Progressives, led by President Obama, continue to push for an increase in the government-mandated minimum wage. They want employers to be forced to pay a “living wage.” Dr. Roy Cordato, John Locke Foundation vice president for research and resident scholar, finds flaws in their thinking. I talked with Roy about the flawed economics behind progressives’ thinking in a recent Carolina Journal Radio. In the interview, I also asked Roy about critics’ claims that workers need to be paid “fairly.”
Martinez: Roy, what seems to underpin a lot of the progressive argument for this kind of thing — the transfer — is the word “fairness.”
Martinez: Market economies are criticized routinely because they are not “fair.”
Martinez: Talk about the issue of market economics and fairness. Do the two go together, or are they just simply not — is it not possible to have fairness in a market economy?
Cordato: Of course, it depends on what you mean by “fairness.” And I would argue, coming from someone who believes that what is fair is that people have a right to keep what they earn, that they should be able to enjoy the fruits of their labor. … That is actually in the North Carolina Constitution, that phrase — Article 1, Section 1 of the North Carolina Constitution. So if what you believe is that it’s fair for people to keep as much of their income as possible, then we shift the entire conversation about fairness.
That [progressive] notion of fairness is really, I would argue, a Marxian notion of fairness, an egalitarian notion of fairness. What is fair is that no one should have more than somebody else. Of course in a market economy, what people have is constantly being changed because it’s an economy based on exchange, on trade. And it’s also based on people getting for themselves to the extent that they satisfy the needs of others.

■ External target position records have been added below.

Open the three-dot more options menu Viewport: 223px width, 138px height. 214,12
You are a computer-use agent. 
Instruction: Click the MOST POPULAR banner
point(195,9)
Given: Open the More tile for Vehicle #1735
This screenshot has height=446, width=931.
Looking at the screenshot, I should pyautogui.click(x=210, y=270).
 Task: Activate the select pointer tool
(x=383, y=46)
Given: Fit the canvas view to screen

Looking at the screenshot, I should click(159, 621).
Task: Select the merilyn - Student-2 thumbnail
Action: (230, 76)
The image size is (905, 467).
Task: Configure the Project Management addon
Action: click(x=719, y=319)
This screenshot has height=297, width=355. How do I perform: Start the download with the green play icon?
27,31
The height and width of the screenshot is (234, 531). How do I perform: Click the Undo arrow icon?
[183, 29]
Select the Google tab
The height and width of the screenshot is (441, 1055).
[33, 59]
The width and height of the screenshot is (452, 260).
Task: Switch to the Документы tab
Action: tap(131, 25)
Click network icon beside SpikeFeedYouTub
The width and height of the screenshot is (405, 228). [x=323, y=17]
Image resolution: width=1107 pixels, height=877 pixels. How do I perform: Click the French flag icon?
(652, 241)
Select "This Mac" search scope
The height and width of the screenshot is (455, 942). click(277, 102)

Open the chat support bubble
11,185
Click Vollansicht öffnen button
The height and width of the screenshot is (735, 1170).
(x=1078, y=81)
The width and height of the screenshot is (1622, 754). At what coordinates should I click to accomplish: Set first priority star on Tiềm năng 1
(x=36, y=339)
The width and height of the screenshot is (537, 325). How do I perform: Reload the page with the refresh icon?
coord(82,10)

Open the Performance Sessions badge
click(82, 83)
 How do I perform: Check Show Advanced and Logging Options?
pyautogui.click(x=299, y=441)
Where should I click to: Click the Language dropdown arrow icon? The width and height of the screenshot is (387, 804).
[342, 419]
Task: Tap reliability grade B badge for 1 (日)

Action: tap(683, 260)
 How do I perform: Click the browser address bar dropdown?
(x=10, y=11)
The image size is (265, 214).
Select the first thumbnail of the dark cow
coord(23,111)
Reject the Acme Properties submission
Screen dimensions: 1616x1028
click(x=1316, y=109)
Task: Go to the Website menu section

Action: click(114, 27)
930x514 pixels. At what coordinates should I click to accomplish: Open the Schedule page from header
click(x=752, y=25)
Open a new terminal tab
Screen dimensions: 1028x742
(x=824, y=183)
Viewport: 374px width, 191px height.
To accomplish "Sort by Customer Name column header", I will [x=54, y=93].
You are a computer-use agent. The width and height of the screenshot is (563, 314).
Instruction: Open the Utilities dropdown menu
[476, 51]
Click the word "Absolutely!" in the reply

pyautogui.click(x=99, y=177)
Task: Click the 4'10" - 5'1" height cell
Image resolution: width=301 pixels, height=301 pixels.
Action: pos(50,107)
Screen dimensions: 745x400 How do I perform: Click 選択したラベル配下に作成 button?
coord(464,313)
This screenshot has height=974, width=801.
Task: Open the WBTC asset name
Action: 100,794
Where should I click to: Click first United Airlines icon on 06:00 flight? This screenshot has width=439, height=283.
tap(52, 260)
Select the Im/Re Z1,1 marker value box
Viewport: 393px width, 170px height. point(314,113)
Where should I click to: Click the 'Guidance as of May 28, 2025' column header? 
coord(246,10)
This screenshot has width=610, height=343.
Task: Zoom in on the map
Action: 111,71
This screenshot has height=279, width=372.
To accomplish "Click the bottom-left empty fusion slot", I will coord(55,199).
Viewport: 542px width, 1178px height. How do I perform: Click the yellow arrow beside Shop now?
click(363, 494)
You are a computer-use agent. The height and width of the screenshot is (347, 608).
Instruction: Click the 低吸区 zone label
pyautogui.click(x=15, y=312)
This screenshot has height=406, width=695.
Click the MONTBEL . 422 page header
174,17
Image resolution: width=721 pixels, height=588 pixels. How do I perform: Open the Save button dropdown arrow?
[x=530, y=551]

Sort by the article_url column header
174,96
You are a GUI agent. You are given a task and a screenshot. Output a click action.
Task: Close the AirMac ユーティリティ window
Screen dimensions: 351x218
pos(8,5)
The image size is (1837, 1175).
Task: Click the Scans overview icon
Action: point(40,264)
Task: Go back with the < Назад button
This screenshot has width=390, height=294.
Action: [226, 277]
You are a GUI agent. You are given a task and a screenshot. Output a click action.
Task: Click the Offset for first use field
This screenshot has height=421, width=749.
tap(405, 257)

It’s a very outward-looking system because no one can get rich unless they’ve made someone else better off. And all the great people, all the really rich people, the Bill Gates of the world, how have they gotten all of their wealth? Well, they’ve gotten it by making other people better off. To me, that is a very sound notion of fairness, and I would put that notion of fairness up against the notion that the economy has to be — or that everyone in the economy has to have equal incomes, which is really the notion that drives that.
Martinez: If we want to make sure that everyone has as much opportunity as possible, to pursue whatever they want to pursue, to do whatever they want to do, in terms of economics, what types of policies do we need to implement? What principles do we need to govern by?
Cordato: We need to make sure that property rights are secure, that people can indeed keep as much of their income as possible. … What a minimum wage does, for example, is it forces an exchange ratio, a price, in the marketplace that wouldn’t occur otherwise.
What you would have to do is allow people to freely make contracts based on their skills. That will, I think, bring about fairness to the extent possible. What we have seen is a situation where many policies that have been put forth actually exacerbate [un]fairness, actually no matter how you look at it.
Bottom line: free markets will lead more people out of poverty than a government mandate ever will.